» DATA FOR THIS TASK
%%

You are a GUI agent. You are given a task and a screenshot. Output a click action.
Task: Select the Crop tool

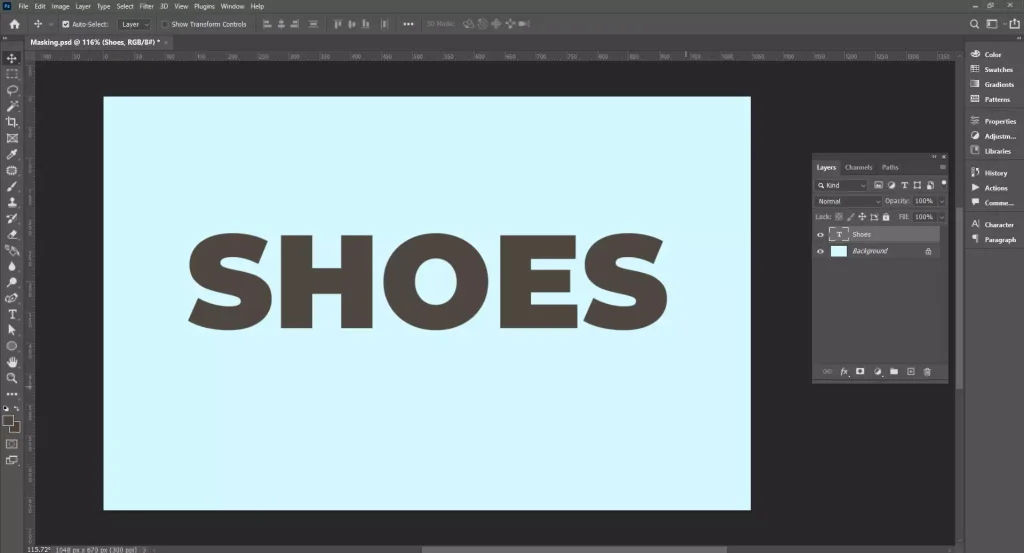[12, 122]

%%
%%

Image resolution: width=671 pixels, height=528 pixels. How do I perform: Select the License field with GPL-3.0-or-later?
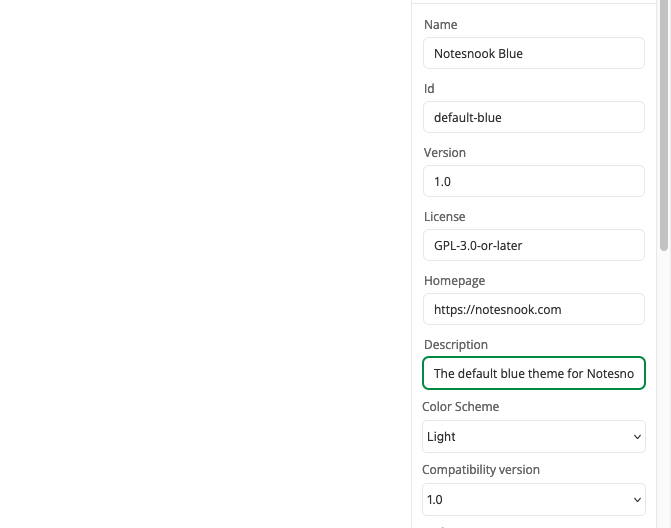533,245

%%
%%

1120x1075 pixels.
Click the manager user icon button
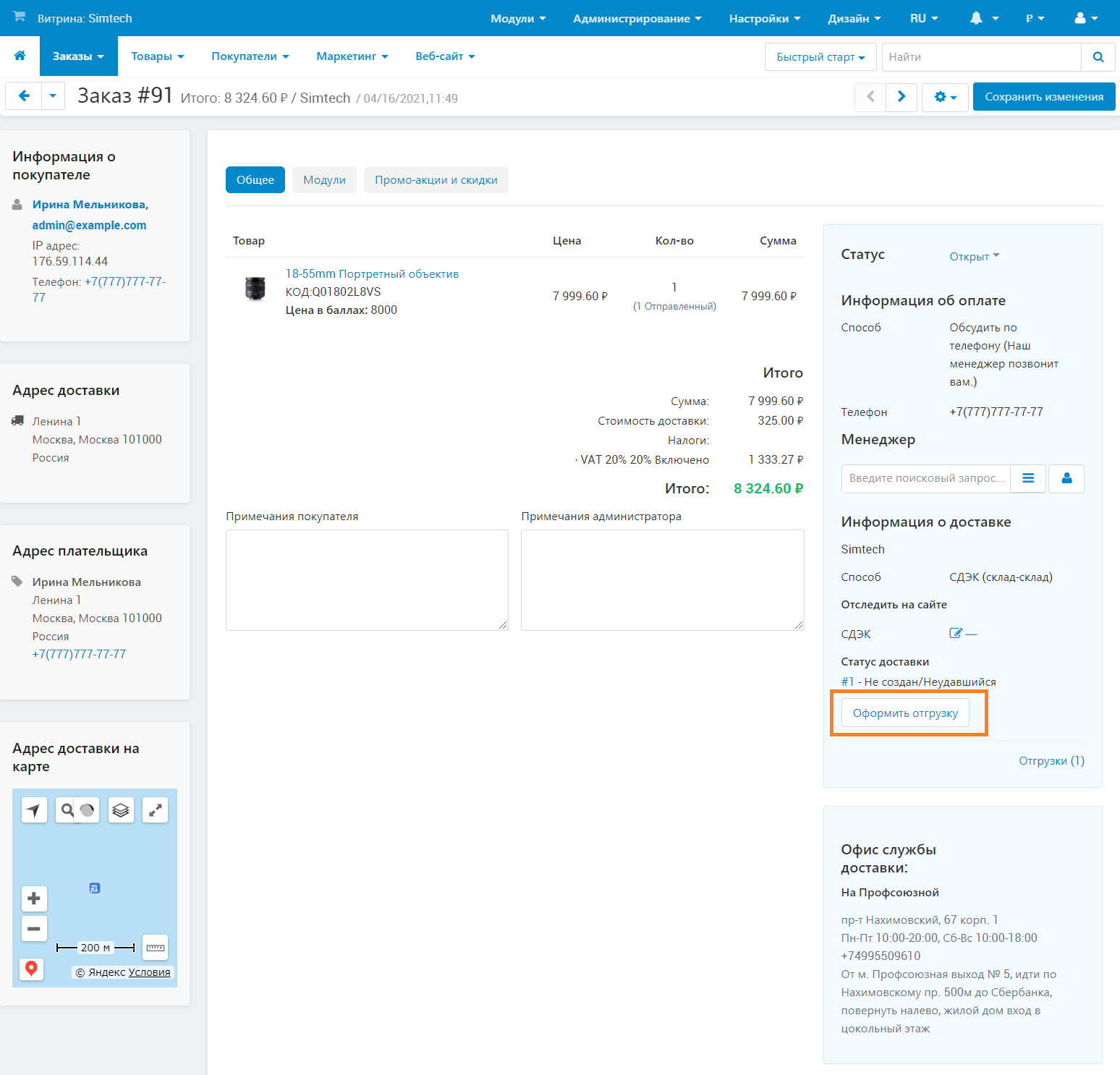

%%

» TASK DETAILS
Print exactly the lines above, between the one holding "1120x1075 pixels." and the one holding "Click the manager user icon button", inclusive, and nothing besides.

» RESULT OF THIS EXERCISE
1120x1075 pixels.
Click the manager user icon button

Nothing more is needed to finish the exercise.